■ Extracted text ■
+---+

We are adding a new paragraph 40 CFR 98.3(i)(1)(ii) to clarify that
flow meters and other measurement devices need to be installed and
calibrated by the date on which data collection needs to begin, if a
facility or supplier becomes subject to Part 98 after April 1, 2010.
We are adding new paragraph 40 CFR 98.3(i)(1)(iii) to specify the
frequency at which subsequent recalibrations of flow meters and other
measurement devices must be performed. Recalibration must be at the
frequency specified in each applicable subpart, or at the frequency
recommended by the manufacturer or by an industry consensus standard
practice, if no recalibration frequency was specified in an applicable
subpart.
We are adding new paragraph 40 CFR 98.3(i)(7) to specify the
consequences of a failed flow meter calibration. Data become invalid
prospectively, beginning at the hour of the failed calibration and
continuing until a successful calibration is completed. Appropriate
substitute data values must be used during the period of data
invalidation.
In 40 CFR 98.3(i)(2) and (3), we are adding absolute value signs to
the numerators of Equations A-2 and A-3. These were inadvertently
omitted in the October 30, 2009 Part 98.
We are also amending 40 CFR 98.3(i)(3) to increase the alternative
accuracy specification for orifice, nozzle, and venturi flow meters
(i.e., the arithmetic sum of the three transmitter calibration errors
(CE) at each calibration level) from 5.0 percent to 6.0 percent, since
each transmitter is individually allowed an accuracy of 2.0 percent. We
are also amending 40 CFR 98.3(i)(3) for orifice, nozzle, and venturi
flow meters to account for cases where not all three transmitters for
total pressure, differential pressure, and temperature are located in
the vicinity of a flow meter's primary element. Instead of being
required to install additional transmitters, reporters are, as
described below, conditionally allowed to use assumed values for
temperature and/or total pressure based on measurements of these
parameters at remote locations. If only two of the three transmitters
are installed and an assumed value is used for temperature or total
pressure, the maximum allowable calibration error is 4.0 percent. If
two assumed values are used and only the differential pressure
transmitter is calibrated, the maximum allowable calibration error is
2.0 percent.
We are also amending 40 CFR 98.3(i)(3) to add five conditions that
must be met in order for a source to use assumed values for temperature
and/or total pressure at the flow meter location, based on measurements
of these parameters at a remote location (or locations).

+---+

■ Stored data ■
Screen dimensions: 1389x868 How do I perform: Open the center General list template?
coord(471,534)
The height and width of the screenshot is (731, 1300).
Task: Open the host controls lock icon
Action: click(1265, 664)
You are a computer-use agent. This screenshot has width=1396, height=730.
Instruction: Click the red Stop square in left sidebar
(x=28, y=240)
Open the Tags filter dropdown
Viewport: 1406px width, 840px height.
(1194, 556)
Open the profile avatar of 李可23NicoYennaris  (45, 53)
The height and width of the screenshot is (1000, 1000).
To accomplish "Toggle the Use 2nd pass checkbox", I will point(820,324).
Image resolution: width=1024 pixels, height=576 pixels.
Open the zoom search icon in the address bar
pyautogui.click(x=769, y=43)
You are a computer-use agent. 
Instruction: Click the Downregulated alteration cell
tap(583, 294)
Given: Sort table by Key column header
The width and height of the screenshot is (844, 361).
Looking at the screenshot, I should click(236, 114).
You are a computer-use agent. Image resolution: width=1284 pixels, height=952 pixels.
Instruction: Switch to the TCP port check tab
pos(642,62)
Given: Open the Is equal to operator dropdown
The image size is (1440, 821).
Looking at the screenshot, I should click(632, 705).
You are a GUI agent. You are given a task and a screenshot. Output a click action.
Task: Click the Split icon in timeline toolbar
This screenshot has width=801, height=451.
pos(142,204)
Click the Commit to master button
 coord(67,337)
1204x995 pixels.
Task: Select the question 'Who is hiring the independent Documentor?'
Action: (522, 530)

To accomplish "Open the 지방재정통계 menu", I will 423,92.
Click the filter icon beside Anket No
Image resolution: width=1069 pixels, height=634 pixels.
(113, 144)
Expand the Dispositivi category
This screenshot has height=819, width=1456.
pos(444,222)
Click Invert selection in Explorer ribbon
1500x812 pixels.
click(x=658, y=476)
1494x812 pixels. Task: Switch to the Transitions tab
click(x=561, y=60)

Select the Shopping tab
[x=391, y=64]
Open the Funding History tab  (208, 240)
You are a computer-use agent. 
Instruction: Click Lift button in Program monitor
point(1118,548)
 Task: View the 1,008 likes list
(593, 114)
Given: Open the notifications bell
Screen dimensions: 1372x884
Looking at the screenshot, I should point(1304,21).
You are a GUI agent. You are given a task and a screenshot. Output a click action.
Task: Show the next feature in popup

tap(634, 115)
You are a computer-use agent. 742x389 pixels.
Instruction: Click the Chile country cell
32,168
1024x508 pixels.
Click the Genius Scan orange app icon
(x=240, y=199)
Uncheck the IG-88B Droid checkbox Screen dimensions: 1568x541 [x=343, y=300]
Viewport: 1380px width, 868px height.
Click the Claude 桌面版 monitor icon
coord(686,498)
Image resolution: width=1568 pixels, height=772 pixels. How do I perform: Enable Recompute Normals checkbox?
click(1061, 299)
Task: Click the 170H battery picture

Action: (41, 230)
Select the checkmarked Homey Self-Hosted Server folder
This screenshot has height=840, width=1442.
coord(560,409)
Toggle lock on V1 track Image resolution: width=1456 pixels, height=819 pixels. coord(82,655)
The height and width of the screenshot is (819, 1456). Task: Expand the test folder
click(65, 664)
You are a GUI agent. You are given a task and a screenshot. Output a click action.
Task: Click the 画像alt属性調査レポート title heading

+---+

■ Objective ■
Continue the text on the Part 98 calibration amendments from where it stops.

■ Response to this task ■
The owner or operator must demonstrate that the remote
readings, when corrected, are truly representative of the actual
temperature and/or total pressure at the flow meter location, under all
expected ambient conditions. Pressure and temperature surveys can be
performed to determine the difference between the readings obtained
with the remote transmitters and the actual conditions at the flow
meter location.
All temperature and/or total pressure measurements in the
demonstration must be made with calibrated gauges, sensors,
transmitters, or other appropriate measurement devices.
The methods used for the demonstration, along with the
data from the demonstration, supporting engineering calculations (if
any), and the mathematical relationship(s) between the remote readings
and the actual flow meter conditions derived from the demonstration
data must be documented in the monitoring plan for the unit and
maintained in a format suitable for auditing and inspection.
The temperature and/or total pressure at the flow meter
must be calculated on a daily basis from the remotely measured values,
and the measured flow rates must then be corrected to standard
conditions.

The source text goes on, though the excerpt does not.